The following year, United Artists released A Bridge Too Far, a film about Operation Market Garden. SPI immediately acquired the board game rights, and re-released Arnhem as A Bridge Too Far: Arnhem. The new box art featured stills from the film.

After the demise of SPI, Decision Games acquired the game rights and published a new edition in 2010 titled Arnhem: The Farthest Bridge.

==Reception==
In the 1977 book The Comprehensive Guide to Board Wargaming, Charles Vasey called Arnhem "a multi-faceted game with paratroops playing the key role, with the Allies trying to link up and the Germans harrying their flanks."

In his 1980 book The Best of Board Wargaming, Nick Palmer called Arnhem "a masterpiece. If you can only own one game, this should be it." Palmer lauded its lack of complexity, commenting "Not only is the game simple, but it is also extremely elegant: it really matters how and where you retreat or advance." He also noted that "many of the strategic decisions must be made by the Germans, who are ostensibly the defenders [...] But the Allies too have important decisions to make." Palmer concluded by giving this game an excellent "Excitement grade" of 100%, saying, "It is suitable for beginners, and also for experts."

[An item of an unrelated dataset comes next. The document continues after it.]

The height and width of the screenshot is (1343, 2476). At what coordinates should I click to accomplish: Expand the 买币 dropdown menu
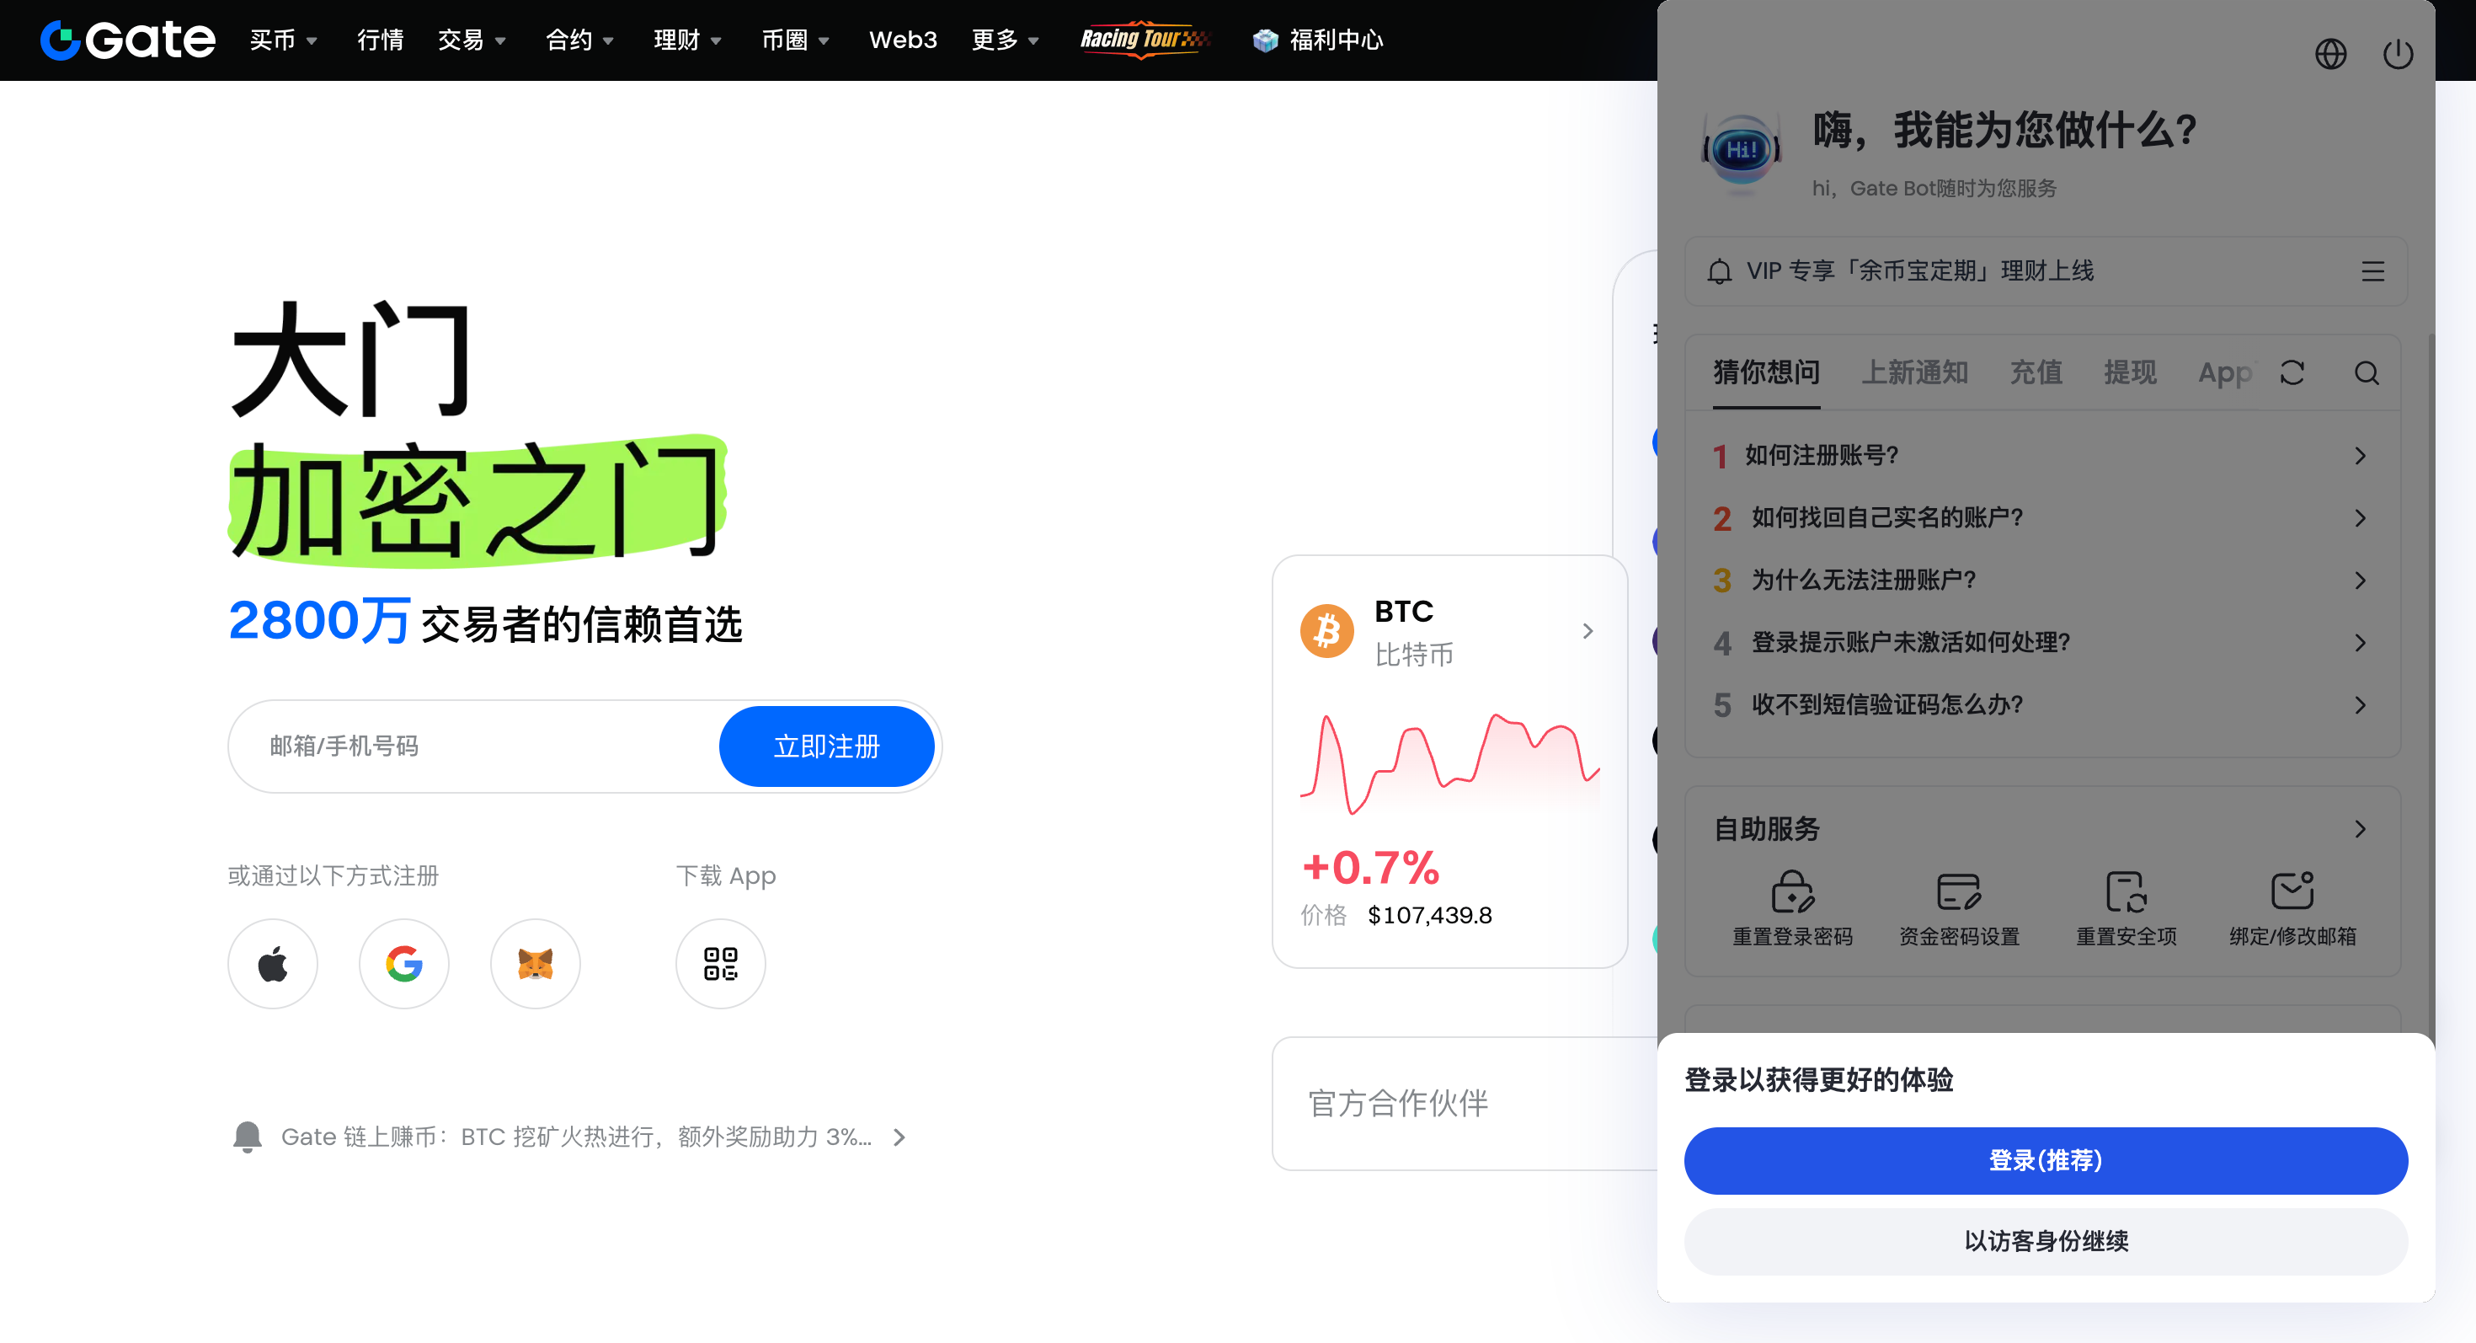click(283, 40)
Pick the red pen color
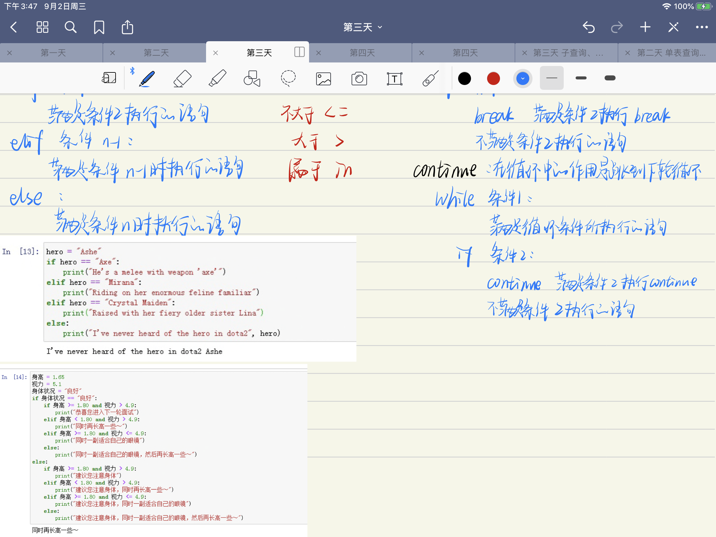The image size is (716, 537). pyautogui.click(x=493, y=78)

In Issue 6 of the UK wargaming magazine Phoenix, Jeff Parker called Arnhem "superb", saying that he found himself so emotionally invested in the game that "I found myself willing the little cardboard counters to cross the last few inches of road on the coloured map to the relief of the battered paratroopers in Arnhem."

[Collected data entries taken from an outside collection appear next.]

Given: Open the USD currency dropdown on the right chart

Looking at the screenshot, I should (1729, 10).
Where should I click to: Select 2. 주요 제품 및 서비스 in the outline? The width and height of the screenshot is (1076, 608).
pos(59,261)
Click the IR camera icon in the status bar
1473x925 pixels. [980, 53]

In Issue 27 of Phoenix, Donald Mack called Arnhem "A game which is rightly popular because of the good simulation of Operation Market Garden it presents without resorting to complexity to do so." Mack found the supply rules, although simple, had a profound influence on the game. He concluded that it was "a game system so simple that it is now being used as an introductory game for beginners."

David S. Palter, writing for Jagdpanther, called Arnhem "a fast-moving, fairly simple game." However, Palter felt the game was too simple for more experienced players, and suggested adding complexity with three major rule changes "that will not drastically effect the outcome of the game, though they will have a significant effect on the way that outcome is reached."

In Issue 15 of Battlefield, James Frediant felt that the Line of Communication rule as it applied to airborne units needed "some restructuring" to correct what Frediant felt was an oversimplification that unbalanced the game in favor of the Allied player.

In a retrospective review in Warning Order, Matt Irsik recalled Arnhem was "One of the best games that came out of [quadrigames]." He summarized the game in simple terms: "The road leading to Arnhem is just too long and there simply aren't enough troops to secure it and prevent the Germans from cutting the road in several places." He concluded by calling it "A good, quick game about Operation Market Garden."